Record set:
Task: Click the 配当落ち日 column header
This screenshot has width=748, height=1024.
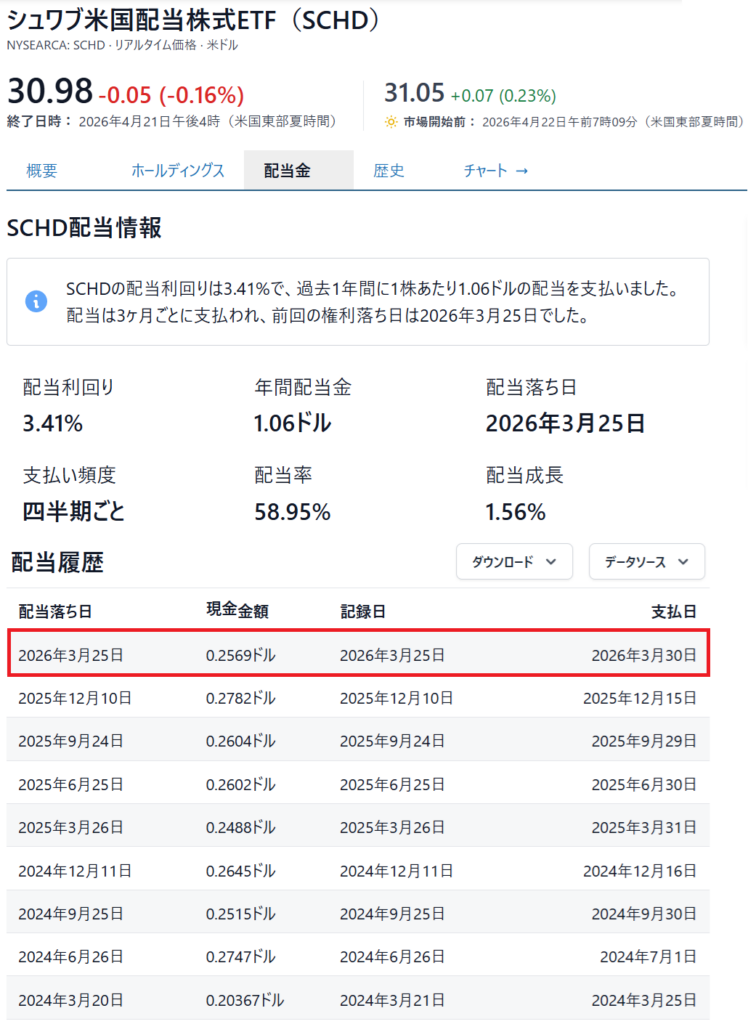Action: tap(55, 611)
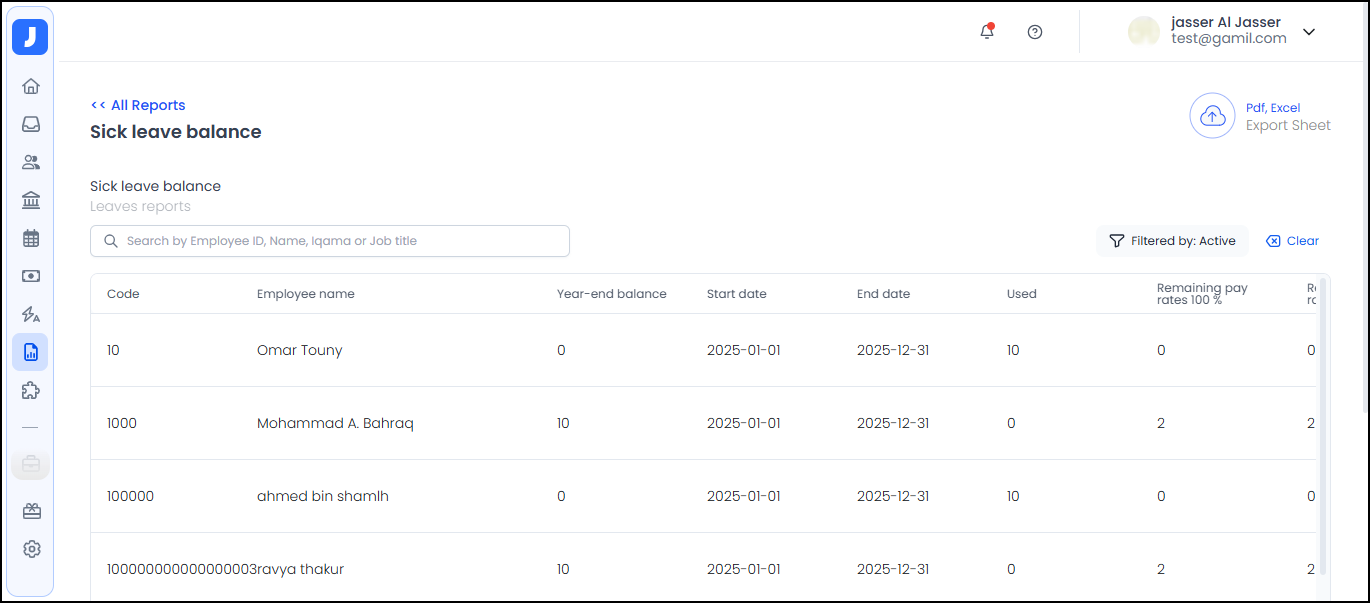Select the payroll money icon in the sidebar

pyautogui.click(x=30, y=276)
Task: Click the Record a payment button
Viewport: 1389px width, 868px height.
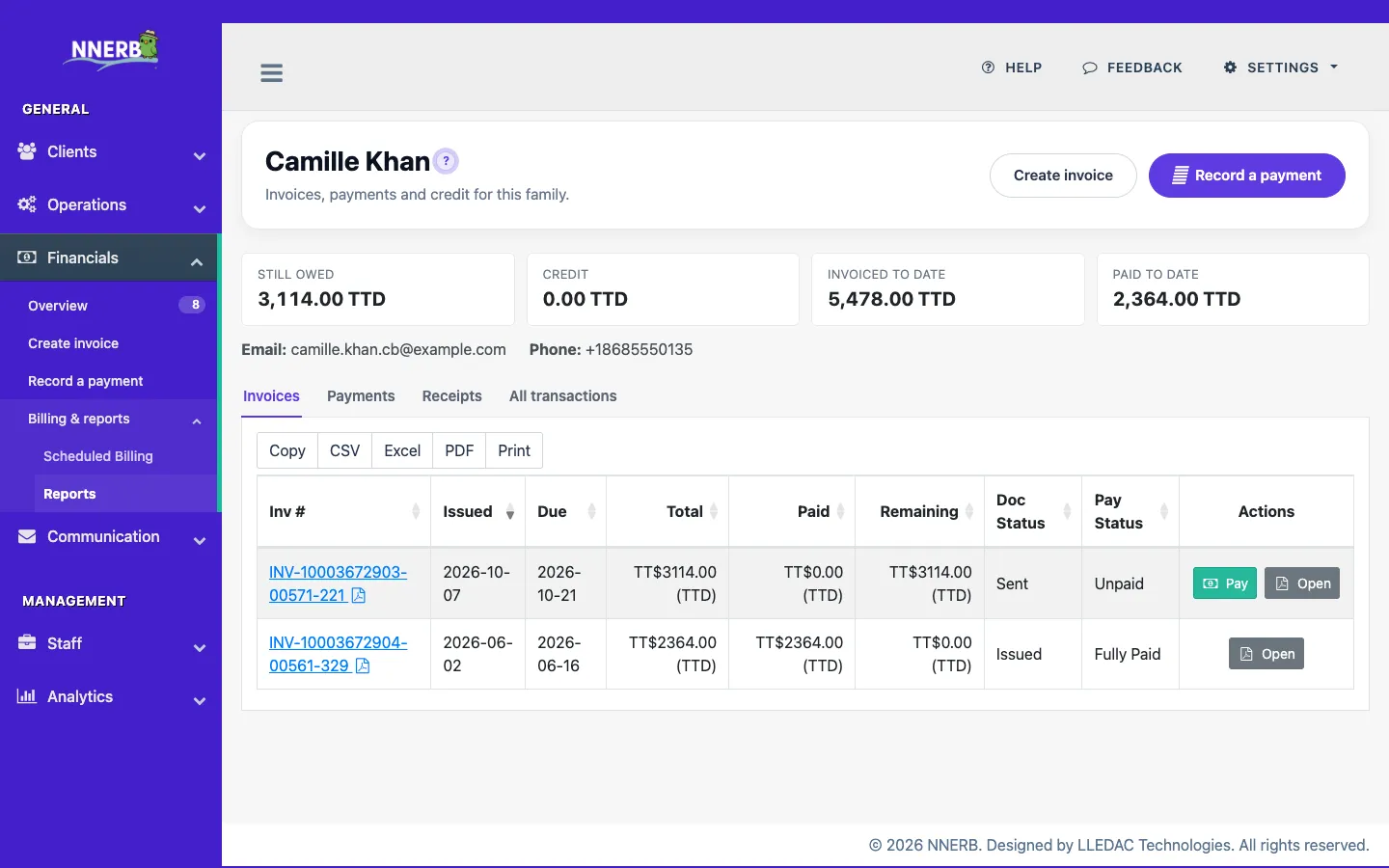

What is expected: Your copy must start at the line that holds "Task: Click the Record a payment button" and end at the last line of the data, both included; it must contain no pictures.

Result of this task:
Task: Click the Record a payment button
Viewport: 1389px width, 868px height.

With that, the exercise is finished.